> [Task requirements] In the data starting at the line containing "You are a GUI" and ending at the line containing "point(1193,539)", substitute "pen" for "pencil" and leave everything else unchanged. Return only those lines, without the pictures.

--*--

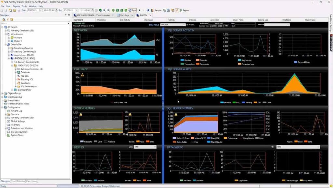Click the playback start arrow on the toolbar
The height and width of the screenshot is (188, 333).
pyautogui.click(x=139, y=10)
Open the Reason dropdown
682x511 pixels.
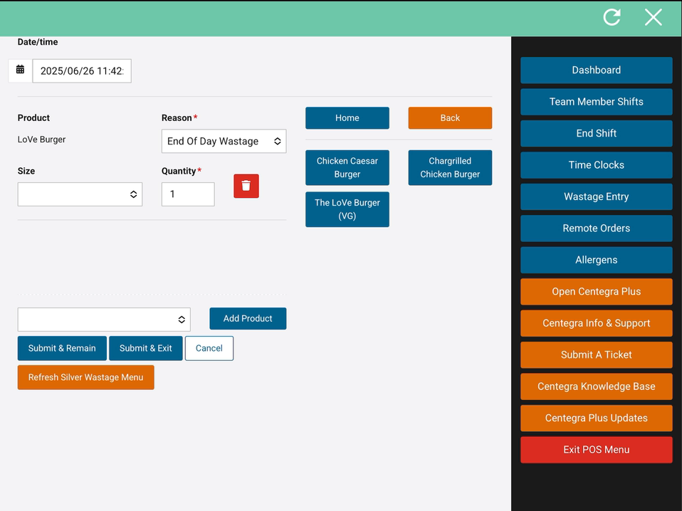pos(224,141)
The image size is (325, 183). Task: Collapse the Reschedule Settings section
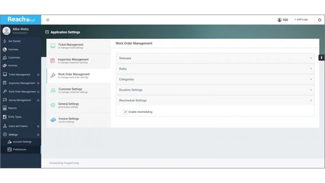click(x=215, y=100)
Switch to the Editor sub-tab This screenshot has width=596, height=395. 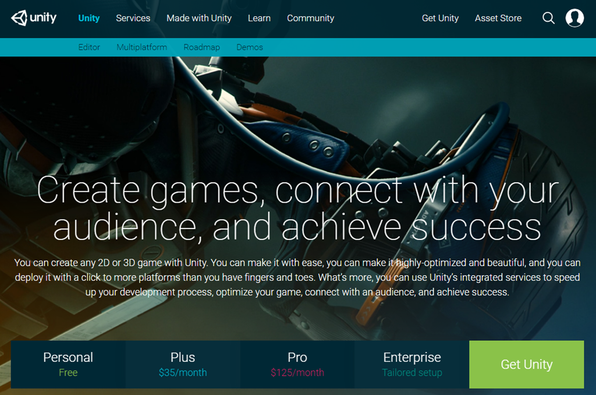pos(89,47)
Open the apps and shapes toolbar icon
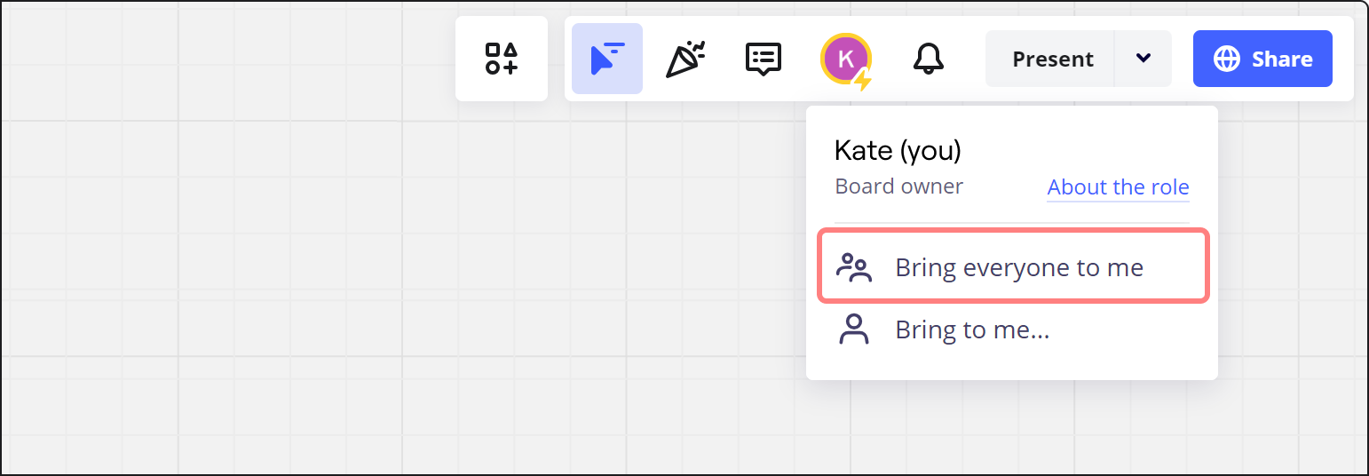This screenshot has height=476, width=1369. (x=502, y=59)
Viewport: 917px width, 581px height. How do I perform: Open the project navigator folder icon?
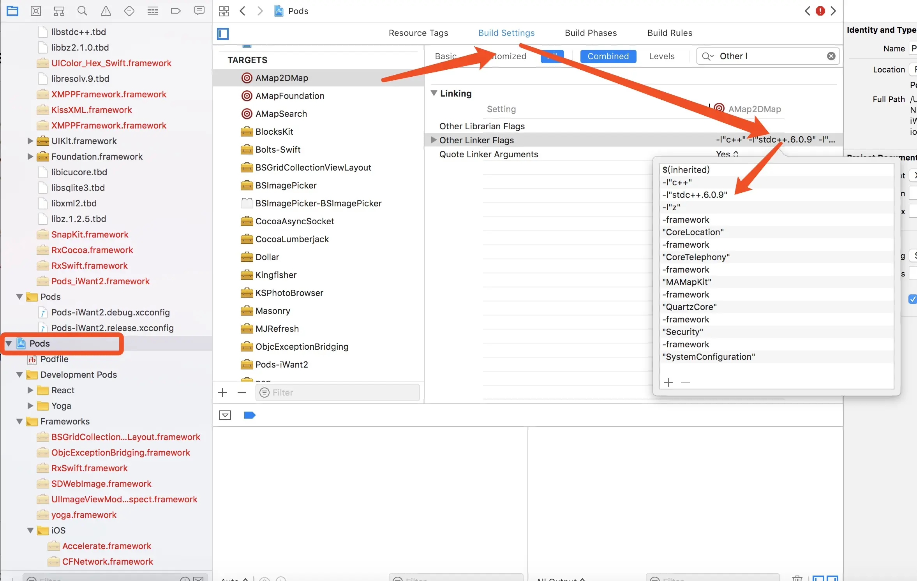click(12, 11)
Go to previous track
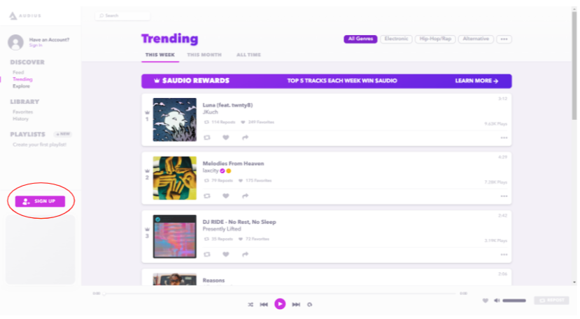 [264, 304]
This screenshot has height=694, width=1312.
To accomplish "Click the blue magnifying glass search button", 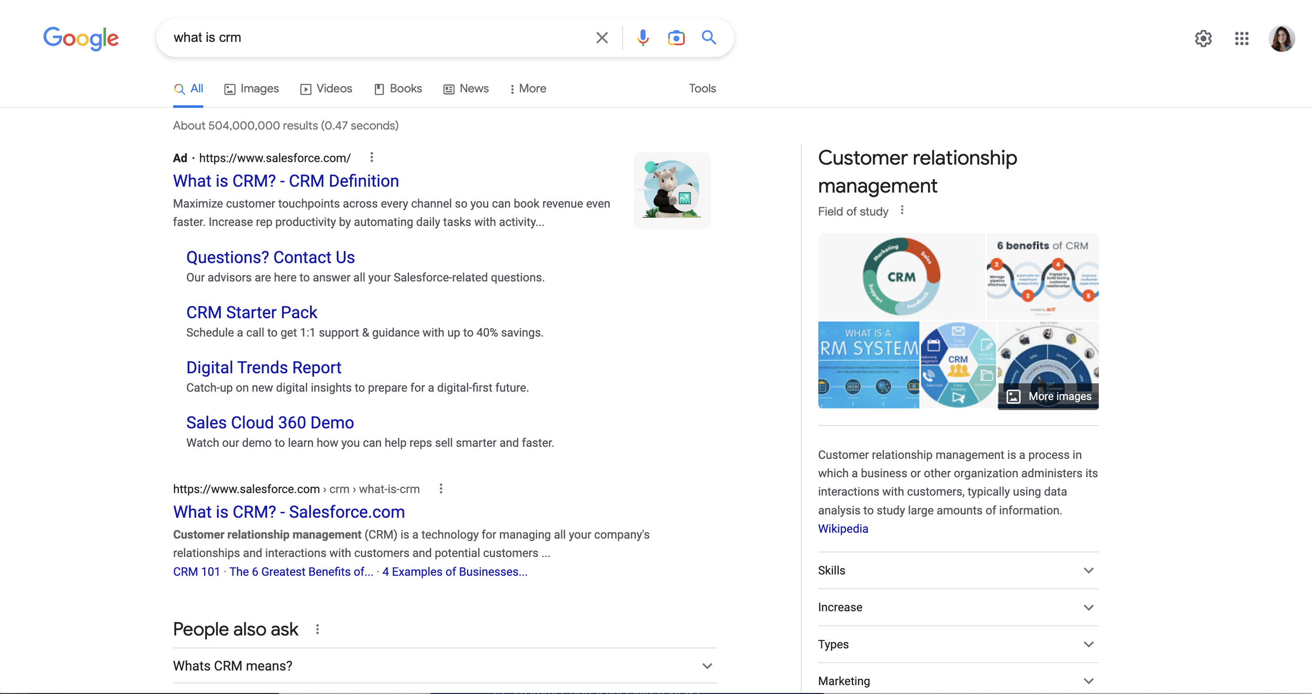I will 708,38.
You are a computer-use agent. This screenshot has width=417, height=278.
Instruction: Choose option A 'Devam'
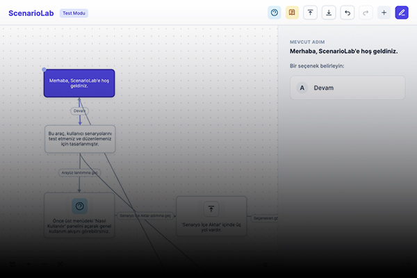coord(348,88)
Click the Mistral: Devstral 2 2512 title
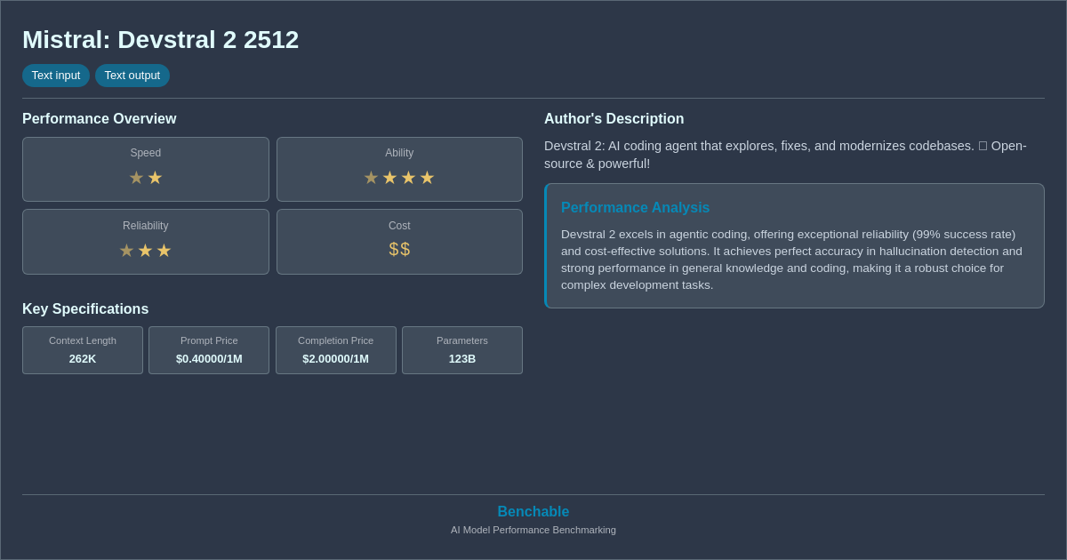The image size is (1067, 560). [x=160, y=39]
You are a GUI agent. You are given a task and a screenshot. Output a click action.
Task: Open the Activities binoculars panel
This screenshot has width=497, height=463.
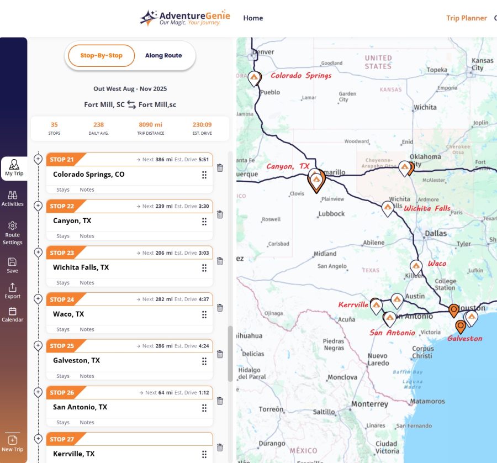pyautogui.click(x=12, y=198)
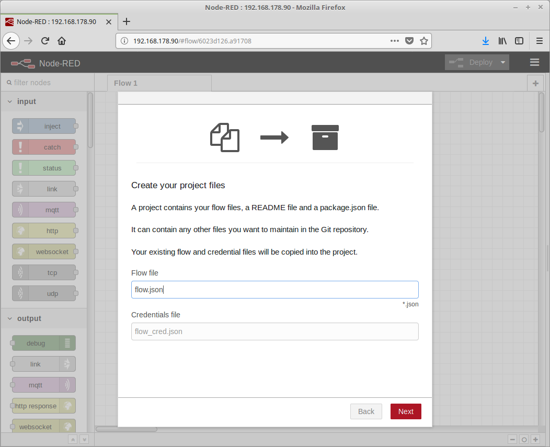The image size is (550, 447).
Task: Click the Back button in the dialog
Action: click(366, 411)
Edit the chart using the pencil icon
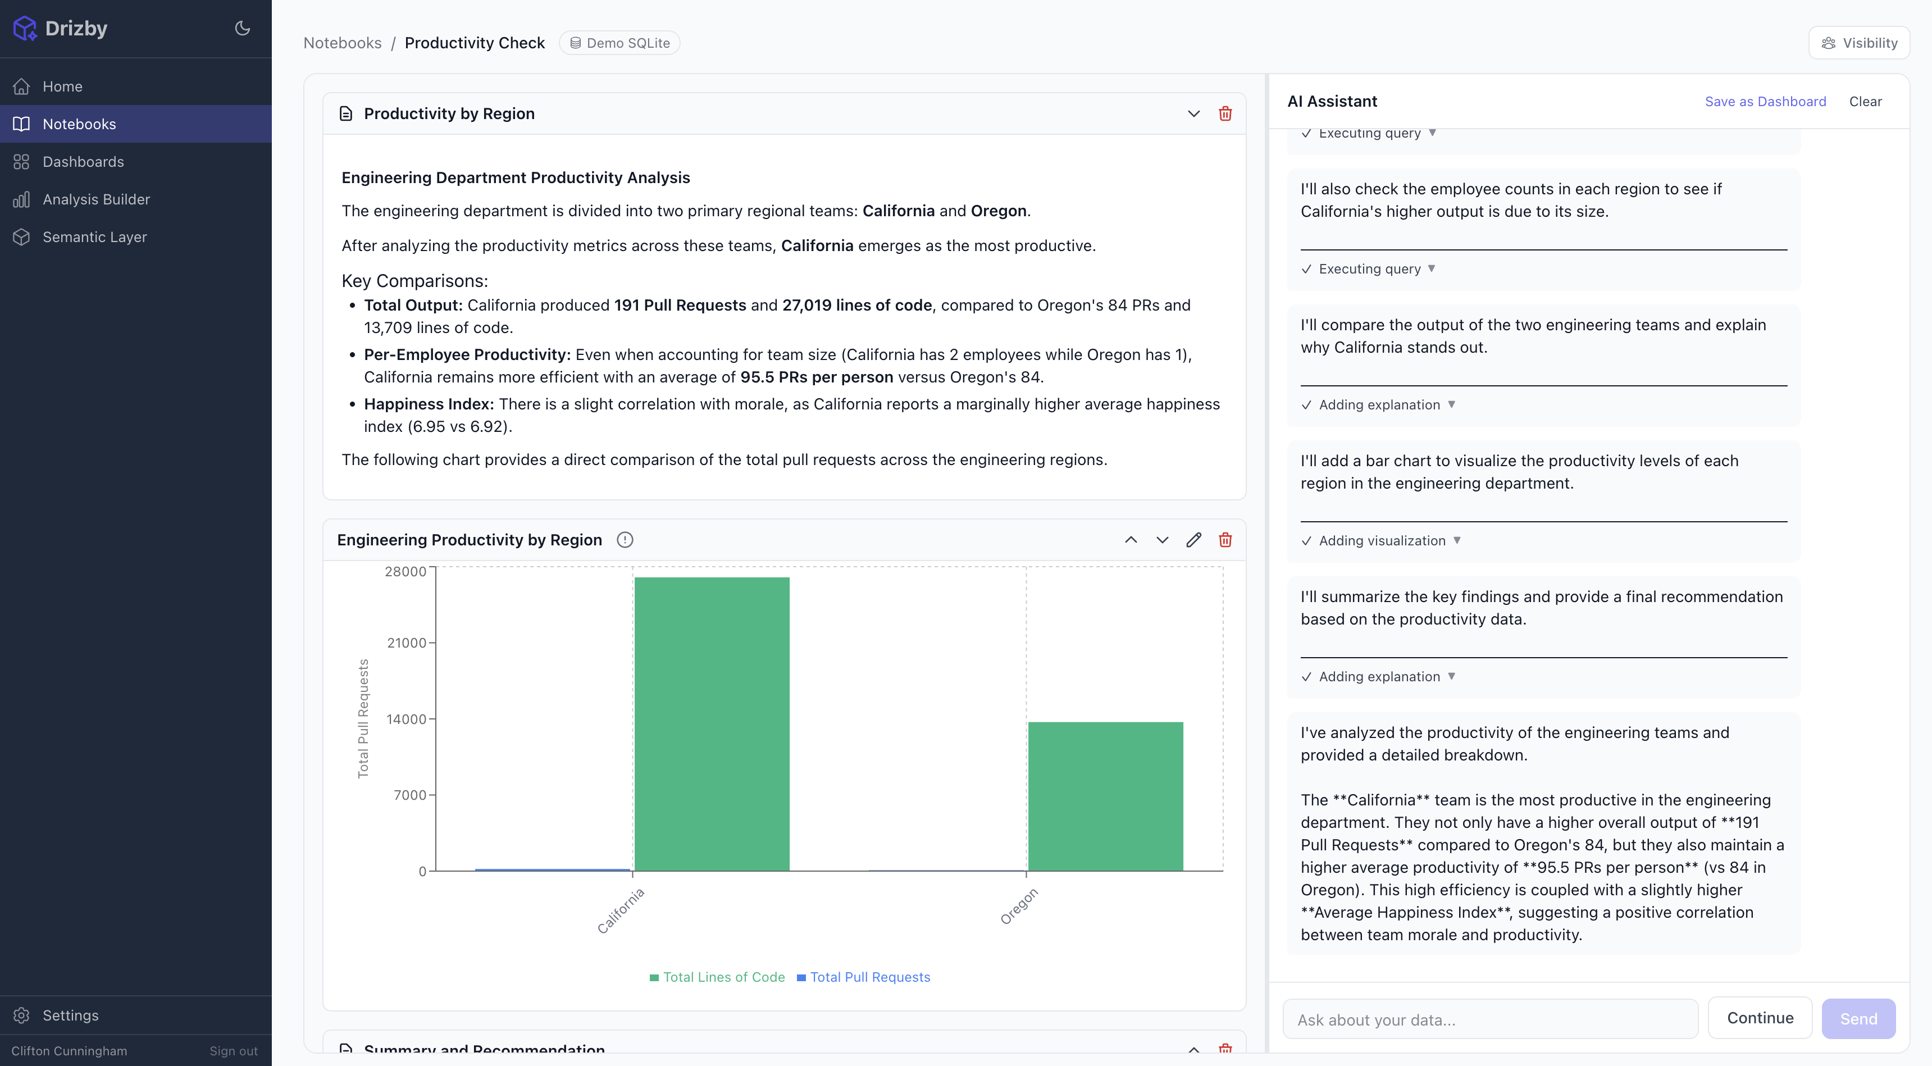 point(1193,539)
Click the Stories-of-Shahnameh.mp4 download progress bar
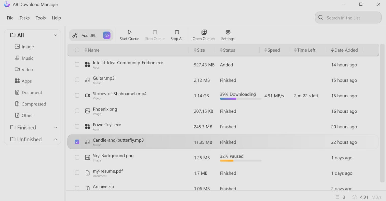Image resolution: width=386 pixels, height=201 pixels. click(x=240, y=99)
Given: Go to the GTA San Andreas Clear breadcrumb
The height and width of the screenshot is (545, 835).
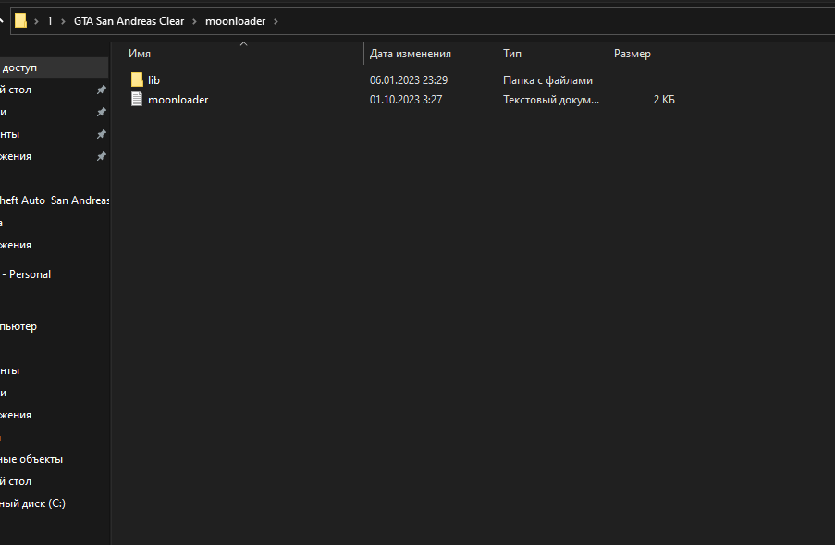Looking at the screenshot, I should pyautogui.click(x=129, y=20).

--*--

> [Task response]
You are a GUI agent. You are given a task and a screenshot. Output a click action.
Task: Open the Activities binoculars panel
This screenshot has width=497, height=463.
pyautogui.click(x=12, y=198)
The image size is (550, 447).
Task: Click the Back button in the dialog
Action: click(366, 411)
Edit the chart using the pen icon
 point(1193,539)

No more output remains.